**PROBLEM STATEMENT**
Continue the article about venture capitalists' waning interest in ethanol, starting right after its final sentence.

**SOURCE TEXT**
Report: venture capitalists not interested in ethanol

By Erin Voegele | November 11, 2009
According to a report recently completed by Lux Research, venture capitalists' (VCs) interest in funding cellulosic ethanol projects has already passed its peak. Furthermore, the results of the report, titled "Funding Exits for Biofuels and Biomaterials Investors," show that VC investment in corn ethanol is essentially over.

To complete the research, Samhitha Udupa, the report's lead author, said her team built a database of institutional VC funding rounds in non-medical biotech startups from 1998 through 2008. The team identified 286 transactions conducted by 170 companies in 27 countries. In addition, Udupa said the team gleaned information from publically announced VC transactions from the PricewaterhouseCoopers MoneyTree survey, Capital IQ, various trade publications, press releases and other secondary sources. "We completed the resulting data set with unannounced transactions sourced from our network," she continued. "In addition, we drew on 49 primary interviews with developers and investors in the space." Udupa said her team believes the resulting database represents between 90 percent and 95 percent of the VC investments in the non-medical biotech space during the period evaluated.

The study demonstrates that venture funding for agricultural and industrial biotechnology gained considerable momentum over the past 10 years, increasing from approximately $47 million in 1998 to $1.2 billion last year. However, while investment soared during this time, only nine of the 170 VC-backed companies identified by the team have seen successful exits to date. A successful exit occurs when a VC-backed company is acquired by another entity or completes an initial public offering.

According to Udupa, 20 of the 170 companies studied by her team were first-generation ethanol companies. The team did not break these down further into corn-based and sugarcane-based ethanol producers. Among these 20 companies, Udupa said only two have seen successful exits; VeraSun Energy Corp., which completed an IPO, and Celunol Corp., which merged with Diversa Corp.

Several predictions are made in the report regarding future investment in biofuels. This includes findings that investments in corn ethanol projects are essentially over. "Interest in cellulosic ethanol has passed its peak as well," Udupa said. This prediction seems to be demonstrated by current quarterly data included in PricewaterhouseCoopers MoneyTree report. The report showed that only one cellulosic ethanol company, Cello Energy, had received VC funding during the second quarter of 2009.

**SOURCE MATERIAL**
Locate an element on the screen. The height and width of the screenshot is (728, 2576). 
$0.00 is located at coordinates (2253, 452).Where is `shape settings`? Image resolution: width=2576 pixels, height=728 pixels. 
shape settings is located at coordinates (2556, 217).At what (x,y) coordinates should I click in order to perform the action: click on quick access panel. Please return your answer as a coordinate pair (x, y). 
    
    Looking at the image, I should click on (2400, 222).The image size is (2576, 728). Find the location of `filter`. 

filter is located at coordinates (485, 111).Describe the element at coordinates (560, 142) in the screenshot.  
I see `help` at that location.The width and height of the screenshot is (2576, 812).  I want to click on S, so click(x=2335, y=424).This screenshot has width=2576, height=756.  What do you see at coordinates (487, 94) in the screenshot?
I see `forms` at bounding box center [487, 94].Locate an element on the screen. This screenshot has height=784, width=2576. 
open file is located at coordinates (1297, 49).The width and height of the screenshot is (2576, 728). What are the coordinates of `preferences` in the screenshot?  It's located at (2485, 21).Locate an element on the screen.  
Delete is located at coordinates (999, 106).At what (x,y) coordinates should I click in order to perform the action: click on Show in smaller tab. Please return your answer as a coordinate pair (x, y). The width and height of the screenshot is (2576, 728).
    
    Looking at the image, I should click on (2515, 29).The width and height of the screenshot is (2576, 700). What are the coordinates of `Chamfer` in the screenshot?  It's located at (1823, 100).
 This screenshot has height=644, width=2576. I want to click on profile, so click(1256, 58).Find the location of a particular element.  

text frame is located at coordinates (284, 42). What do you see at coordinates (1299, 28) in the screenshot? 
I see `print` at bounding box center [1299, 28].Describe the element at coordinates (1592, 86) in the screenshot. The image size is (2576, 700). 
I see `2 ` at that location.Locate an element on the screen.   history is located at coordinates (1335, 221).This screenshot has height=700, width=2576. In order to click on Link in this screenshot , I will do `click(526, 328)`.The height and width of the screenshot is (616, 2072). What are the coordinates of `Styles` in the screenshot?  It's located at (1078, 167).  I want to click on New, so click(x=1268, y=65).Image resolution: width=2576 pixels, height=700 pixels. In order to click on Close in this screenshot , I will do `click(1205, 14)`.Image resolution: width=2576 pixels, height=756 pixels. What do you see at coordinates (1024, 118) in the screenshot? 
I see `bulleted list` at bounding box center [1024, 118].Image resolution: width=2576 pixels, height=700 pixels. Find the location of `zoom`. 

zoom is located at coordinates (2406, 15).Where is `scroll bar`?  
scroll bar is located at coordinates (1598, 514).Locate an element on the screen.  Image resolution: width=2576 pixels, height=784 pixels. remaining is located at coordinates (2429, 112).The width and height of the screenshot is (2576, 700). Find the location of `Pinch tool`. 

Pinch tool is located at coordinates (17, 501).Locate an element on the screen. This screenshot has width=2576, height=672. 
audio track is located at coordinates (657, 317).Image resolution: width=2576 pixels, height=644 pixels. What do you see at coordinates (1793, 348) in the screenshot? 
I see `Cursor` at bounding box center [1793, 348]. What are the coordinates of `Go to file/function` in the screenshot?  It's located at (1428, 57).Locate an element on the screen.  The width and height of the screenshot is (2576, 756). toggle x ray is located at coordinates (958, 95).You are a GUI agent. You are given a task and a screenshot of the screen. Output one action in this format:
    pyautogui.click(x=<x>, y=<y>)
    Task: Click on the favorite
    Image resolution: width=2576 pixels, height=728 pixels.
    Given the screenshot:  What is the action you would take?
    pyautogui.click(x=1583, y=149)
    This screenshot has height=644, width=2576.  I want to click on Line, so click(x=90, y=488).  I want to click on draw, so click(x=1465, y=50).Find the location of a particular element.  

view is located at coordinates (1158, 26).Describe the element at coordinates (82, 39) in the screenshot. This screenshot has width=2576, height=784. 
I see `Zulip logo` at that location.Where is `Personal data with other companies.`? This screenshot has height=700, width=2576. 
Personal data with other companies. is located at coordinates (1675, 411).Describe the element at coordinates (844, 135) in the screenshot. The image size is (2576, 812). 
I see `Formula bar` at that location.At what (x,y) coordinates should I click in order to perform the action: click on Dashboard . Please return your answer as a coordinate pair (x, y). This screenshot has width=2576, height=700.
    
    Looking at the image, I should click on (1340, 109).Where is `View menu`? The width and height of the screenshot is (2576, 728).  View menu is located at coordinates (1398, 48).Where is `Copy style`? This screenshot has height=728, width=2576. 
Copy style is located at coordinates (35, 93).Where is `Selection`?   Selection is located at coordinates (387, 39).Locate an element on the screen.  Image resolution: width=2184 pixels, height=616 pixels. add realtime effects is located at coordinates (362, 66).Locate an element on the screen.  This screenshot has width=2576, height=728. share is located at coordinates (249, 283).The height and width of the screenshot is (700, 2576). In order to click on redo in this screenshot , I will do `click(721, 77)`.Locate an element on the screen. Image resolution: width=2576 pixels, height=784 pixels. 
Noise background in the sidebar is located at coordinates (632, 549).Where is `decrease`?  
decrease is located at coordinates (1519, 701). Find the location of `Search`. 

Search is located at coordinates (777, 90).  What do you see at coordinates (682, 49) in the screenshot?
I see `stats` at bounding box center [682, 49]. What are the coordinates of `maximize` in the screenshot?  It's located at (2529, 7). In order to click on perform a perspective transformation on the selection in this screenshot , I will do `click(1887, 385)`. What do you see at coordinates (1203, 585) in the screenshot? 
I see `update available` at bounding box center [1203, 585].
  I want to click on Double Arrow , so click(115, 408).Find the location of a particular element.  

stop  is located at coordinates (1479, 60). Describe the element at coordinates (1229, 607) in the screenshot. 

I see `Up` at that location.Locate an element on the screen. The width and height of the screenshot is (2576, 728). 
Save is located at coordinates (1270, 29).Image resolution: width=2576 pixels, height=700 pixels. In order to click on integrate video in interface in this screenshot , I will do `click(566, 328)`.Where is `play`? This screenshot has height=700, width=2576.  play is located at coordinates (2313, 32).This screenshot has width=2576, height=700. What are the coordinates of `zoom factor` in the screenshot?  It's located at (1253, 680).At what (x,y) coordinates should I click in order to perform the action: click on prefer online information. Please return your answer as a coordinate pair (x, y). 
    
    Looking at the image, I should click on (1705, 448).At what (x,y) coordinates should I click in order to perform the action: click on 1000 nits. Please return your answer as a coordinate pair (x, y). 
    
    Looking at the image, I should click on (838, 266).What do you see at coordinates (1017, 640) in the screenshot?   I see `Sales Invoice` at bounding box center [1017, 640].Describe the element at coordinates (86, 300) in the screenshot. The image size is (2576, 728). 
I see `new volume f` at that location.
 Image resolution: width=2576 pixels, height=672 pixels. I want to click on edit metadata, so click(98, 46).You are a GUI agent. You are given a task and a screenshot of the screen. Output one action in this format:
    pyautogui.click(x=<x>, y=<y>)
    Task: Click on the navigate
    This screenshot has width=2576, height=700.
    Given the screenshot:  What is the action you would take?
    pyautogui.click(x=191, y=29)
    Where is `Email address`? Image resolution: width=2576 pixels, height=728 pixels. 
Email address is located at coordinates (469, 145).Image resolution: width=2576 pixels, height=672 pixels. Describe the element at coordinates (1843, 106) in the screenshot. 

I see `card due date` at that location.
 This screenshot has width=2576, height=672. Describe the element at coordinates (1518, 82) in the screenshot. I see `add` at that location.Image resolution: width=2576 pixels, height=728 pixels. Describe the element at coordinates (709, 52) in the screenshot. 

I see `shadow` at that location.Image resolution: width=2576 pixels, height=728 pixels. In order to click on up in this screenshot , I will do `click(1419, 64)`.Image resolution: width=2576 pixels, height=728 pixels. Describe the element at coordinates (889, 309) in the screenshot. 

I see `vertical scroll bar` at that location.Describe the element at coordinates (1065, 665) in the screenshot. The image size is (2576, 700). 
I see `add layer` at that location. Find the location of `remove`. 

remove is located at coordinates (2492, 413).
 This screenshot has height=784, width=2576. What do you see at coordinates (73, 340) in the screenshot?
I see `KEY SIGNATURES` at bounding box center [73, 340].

**ANSWER SECTION**
However, Udupa also noted that some investment in cellulosic ethanol will continue, largely due to the renewable fuel mandates that were established by the Energy Independence and Security Act of 2007. Although VC interest in cellulosic ethanol is expected to decrease, Udupa said the report predicts that investments in biodiesel technologies are on the rise.

"There has also been a noticeable shift in attention to biofuel companies that can produce more than just one product using the same overall process," she said, offering examples that include Amyris Biotechnologies and Solazyme Inc. "Such companies can hedge against the volatility of oil prices, which ultimately determine the true competitiveness of their biobased fuels against their petroleum-derived counterparts."

Udupa said that overall, the report is designed to dig below the surface of agricultural and industrial biotechnology in order to reveal more nuanced patterns of VC investment in genetically modified food and energy, pest resistance, biomaterials, chemicals, industrial enzymes, and first- and next-generation bioenergy. "VC investments in non-medical biotech have been driven almost entirely by biofuels," she said. "But VCs have been too distracted by high oil prices, had too few real guideposts, and been too smitten by the enthusiasm of politicians and a few lead investors to make a sober diagnosis in the fieldnew thinking is needed."